Every year I attend the annual InterFaith Conference's concert here in Washington. This interfaith concert brings together nine different faith groups, each one praising God in its own tradition through music, dance or chant. It is the only time in the year when such diverse faith communities of this region come together for such a celebration.

As stunning and inspiring as the individual presentations are, even more so is the beginning of the concert when the various faith groups join together to sing an opening anthem. This combined choir is over 200 voices strong. Zoroastrians stand next to Latter-day Saints, Sikhs and Hindus are side by side, Protestants, Baha'is, Catholics, Jews are singing together. Imagine if you can what this looks and sounds like - 200 singers, all ages, races, nationalities - some in choir robes, some with turbans, others in saffron robes, some in tuxedo and gown singing with one voice. Differences, distinctiveness, particularity stand out and yet within all that diversity, there is unity and harmony. Oneness.

I enjoy the individual presentations, but it is this vision/sound/taste of Oneness that I long for and that ultimately feeds and frees my soul. For me it is a tiny glimpse of St. Paul's mystical insight that we find in his letter to the Galatians: "There is no longer Jew or Greek, there is no longer slave or free, there is no longer male and female; for all of you are one in Christ Jesus." (3:28; NRSV)

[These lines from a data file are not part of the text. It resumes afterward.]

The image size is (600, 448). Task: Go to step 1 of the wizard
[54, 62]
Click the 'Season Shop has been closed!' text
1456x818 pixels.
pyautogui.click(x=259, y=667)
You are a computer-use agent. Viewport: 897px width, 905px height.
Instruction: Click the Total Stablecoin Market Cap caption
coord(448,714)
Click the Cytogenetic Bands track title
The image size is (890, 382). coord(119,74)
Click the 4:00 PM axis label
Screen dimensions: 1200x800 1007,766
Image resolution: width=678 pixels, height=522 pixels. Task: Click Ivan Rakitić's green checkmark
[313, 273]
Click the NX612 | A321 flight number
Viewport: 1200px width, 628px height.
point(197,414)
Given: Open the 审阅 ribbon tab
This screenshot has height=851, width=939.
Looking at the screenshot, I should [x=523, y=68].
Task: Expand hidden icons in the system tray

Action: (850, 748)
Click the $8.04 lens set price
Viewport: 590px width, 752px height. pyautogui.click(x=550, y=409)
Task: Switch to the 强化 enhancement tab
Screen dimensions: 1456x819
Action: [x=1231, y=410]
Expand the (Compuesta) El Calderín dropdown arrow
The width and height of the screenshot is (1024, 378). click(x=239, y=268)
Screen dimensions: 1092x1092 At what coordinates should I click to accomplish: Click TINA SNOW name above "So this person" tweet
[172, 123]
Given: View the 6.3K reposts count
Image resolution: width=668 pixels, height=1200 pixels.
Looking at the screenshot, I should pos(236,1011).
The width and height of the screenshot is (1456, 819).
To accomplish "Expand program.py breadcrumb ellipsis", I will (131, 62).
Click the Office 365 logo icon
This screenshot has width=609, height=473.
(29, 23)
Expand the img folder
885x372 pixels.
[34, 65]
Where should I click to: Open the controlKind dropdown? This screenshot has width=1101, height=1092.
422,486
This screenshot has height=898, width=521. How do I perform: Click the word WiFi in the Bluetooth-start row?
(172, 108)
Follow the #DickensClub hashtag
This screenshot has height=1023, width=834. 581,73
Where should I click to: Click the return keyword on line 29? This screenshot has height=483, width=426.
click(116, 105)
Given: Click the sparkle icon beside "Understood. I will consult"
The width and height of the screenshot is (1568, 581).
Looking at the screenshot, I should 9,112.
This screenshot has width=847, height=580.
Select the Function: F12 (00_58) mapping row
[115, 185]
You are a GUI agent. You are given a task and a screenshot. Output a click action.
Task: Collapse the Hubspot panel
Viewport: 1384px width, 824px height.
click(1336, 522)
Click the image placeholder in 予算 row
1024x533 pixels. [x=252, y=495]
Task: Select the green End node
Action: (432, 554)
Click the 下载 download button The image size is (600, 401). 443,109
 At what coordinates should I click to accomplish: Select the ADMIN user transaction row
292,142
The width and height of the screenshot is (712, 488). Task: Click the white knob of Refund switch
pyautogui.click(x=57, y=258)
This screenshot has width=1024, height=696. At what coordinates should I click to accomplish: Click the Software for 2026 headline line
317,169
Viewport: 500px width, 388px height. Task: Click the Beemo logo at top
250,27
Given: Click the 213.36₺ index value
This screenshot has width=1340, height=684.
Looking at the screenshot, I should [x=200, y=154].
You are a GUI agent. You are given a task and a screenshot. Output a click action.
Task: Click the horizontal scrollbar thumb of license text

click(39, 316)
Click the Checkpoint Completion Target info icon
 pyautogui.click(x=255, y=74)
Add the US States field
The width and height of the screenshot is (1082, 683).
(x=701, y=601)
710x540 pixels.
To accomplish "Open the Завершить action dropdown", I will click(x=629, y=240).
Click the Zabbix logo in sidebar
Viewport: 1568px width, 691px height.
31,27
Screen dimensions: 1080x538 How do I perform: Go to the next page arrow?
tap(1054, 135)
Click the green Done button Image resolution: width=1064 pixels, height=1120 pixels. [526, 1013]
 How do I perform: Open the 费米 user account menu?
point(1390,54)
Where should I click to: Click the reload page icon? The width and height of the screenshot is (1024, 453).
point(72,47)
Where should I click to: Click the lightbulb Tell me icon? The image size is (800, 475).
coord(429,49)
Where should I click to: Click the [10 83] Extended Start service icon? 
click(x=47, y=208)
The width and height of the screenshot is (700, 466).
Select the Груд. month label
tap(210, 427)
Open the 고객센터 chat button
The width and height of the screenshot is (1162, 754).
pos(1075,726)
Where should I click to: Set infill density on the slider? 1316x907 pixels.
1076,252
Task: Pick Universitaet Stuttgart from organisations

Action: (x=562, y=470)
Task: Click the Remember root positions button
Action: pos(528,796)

In other words, it is no longer possible to divide up the world into separate categories. The divisions that seem so important culturally, religiously, nationally, both then and now, are no longer world-dividing distinctions. They are held together in God's saving work, St. Paul says - a mighty work accomplished through Christ. And so, it is already possible to live out of this truth, affirming that these divisions in the end are not the final word. It is already possible to live with an open heart that holds all as equal in God's sight and no one outside of God's loving embrace.

This stance, so radically free from cultural, religious and national divides, is a gift of the Spirit. It is this truth that I experience most often in contemplative prayer. It is with this stance that I hope to live every day and that I yearn for especially during these troubling times. Mostly, however, what I realize is how far I am from that vision and how far we are collectively from realizing that radical truth. This is not the way of the world. There is so much that tries to draw me away from living this truth.

Still I take heart. For the transformation and redemption of the world is God's work. A work that I can yield to and pray for. Perhaps that is why the words of the concert's opening anthem this year have held such power for me. Indeed, they have become my prayer. They have played in my heart continuously since the concert last fall as if on their own Moebius strip. "God and God alone," the choir sang, "created all these things we call our own." Two hundred voices acknowledged that "from the mighty to the small, the glory in them all is God's and God's alone." Diverse faiths sang as one "let everything that lives reserve its truest praise for God and God alone." And finally, powerfully together "God will be our one desire, our hearts will never tire of God and God alone."

As the words repeat themselves in my heart, I join my passion, my love, my highest praise, my heart and soul and mind and strength, my desire with all others who seek God and God alone. And from that place of being rooted and grounded in God and God alone, I know the truth of God's blinding love and saving grace for all.

In my mind's eye, I still see the choir. That sight gives me a sense of how it is when seeing with God's eye, realizing both diversity and unity. And in my mind's ear I hear them singing, a glorious expression of one desire, for God and God alone. When I have no words, no hope of living so freely, they give voice to my utmost prayer, singing/praying for me.